Figure 2 with 3 supplements
Iterative Bayesian algorithm converges upon a set of cell clusters and local transitions that together define a multi-potent lineage tree.
(A) Iterative determination of the most likely sets of transitions and re-clustering of cells in the resulting subspace of transition and marker genes, starting from a seed set of cluster identities . With each iteration, the cluster identities as well as the total number of clusters change, as shown by the Seurat t-SNE maps (each dot represents a cell, colored based on its cluster identity). The inferred sets of transitions between clusters at each iteration are represented as a lineage tree (each circle represents a cell cluster). After five iterations, the algorithm converged upon a set of 9 clusters (shown in box). (See also Figure 2—figure supplement 2). (B) Left: Top ten genes (x-axis) with highest probability of being marker genes for clusters C1 (yellow), C2 (light red) and C3 (light green) plotted against their probability of being marker genes. Right: Cell-cell correlation matrix computed using these 30 marker genes for the 108 cells belonging to clusters C1, C2 and C3 shows three clear blocks of high correlation along the diagonal. (C) Left: Top ten genes (x-axis) with highest probability of being transitioned genes for clusters C1, C2 and C3, plotted against their probability of being transitioned genes (y-axis). The transition genes belong to one of two classes, those that show high expression in cells belonging to C1 and C2 but low expression in C3 (red), and those expressed at high levels in cells in clusters C1 and C3 but low levels in C2 (green).
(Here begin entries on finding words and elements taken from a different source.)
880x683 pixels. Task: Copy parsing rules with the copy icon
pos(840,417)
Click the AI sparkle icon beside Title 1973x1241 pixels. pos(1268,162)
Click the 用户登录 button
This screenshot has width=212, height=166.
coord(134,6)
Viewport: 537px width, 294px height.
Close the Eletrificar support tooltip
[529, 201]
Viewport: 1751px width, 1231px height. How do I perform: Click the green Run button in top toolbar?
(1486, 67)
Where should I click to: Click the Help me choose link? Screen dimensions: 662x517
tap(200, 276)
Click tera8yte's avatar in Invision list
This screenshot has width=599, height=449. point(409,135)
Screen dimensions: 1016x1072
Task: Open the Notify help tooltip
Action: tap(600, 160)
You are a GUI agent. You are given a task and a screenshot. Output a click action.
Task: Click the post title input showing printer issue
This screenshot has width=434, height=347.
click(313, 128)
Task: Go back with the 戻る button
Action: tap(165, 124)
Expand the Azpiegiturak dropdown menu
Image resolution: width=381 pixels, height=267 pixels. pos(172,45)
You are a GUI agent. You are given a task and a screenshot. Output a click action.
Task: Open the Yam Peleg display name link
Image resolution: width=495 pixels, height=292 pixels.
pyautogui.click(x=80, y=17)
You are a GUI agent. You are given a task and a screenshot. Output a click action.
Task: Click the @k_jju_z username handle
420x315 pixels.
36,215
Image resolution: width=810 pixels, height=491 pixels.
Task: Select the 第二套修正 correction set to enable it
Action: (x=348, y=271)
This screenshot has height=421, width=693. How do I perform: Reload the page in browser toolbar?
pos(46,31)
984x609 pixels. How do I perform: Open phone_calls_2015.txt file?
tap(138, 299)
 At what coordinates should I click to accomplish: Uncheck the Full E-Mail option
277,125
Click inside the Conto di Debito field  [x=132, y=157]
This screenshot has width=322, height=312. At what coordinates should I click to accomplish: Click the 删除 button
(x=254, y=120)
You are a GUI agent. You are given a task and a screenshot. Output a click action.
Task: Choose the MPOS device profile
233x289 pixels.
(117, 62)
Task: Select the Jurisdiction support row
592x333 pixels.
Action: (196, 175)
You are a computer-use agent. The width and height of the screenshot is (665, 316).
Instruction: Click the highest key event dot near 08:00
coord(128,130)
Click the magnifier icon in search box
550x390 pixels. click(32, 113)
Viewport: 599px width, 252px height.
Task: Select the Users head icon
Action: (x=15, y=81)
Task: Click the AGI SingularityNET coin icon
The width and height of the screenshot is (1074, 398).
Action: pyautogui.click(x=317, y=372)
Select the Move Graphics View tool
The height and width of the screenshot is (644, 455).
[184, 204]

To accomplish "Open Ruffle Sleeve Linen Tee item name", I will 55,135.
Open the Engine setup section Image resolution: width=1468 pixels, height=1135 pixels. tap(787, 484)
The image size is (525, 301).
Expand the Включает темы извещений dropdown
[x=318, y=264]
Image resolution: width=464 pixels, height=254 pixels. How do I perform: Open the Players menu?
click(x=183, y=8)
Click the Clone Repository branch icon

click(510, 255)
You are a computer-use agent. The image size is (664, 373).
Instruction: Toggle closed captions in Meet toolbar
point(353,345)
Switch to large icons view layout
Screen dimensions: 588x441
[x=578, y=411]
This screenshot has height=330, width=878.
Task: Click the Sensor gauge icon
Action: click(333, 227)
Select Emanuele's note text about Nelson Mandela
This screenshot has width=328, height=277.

The cell-cell correlation matrix computed using these 20 transition genes shows that the 29 cells belonging to cluster C1have intermediate levels of correlation with cells in both C2 and C3, whereas the 46 cells in C2 show low correlation levels with the 33 cells in C3. (D) The global cell-cell correlation matrix computed for all 288 cells using the 889 genes used for the final iteration of clustering shows a barely detectable structure. (E) The inferred clusters and their lineage relationships can be represented in a three-dimensional coordinate system where the x- and y- axes are the normalized log expression level of the two classes of transition genes (genes in Figure 2B, left) and the z-axis measures the normalized log expression level of the marker genes for cluster C1 (Figure 2A left in yellow). Each dot represents a single cell, and cells are colored based on their cluster identity.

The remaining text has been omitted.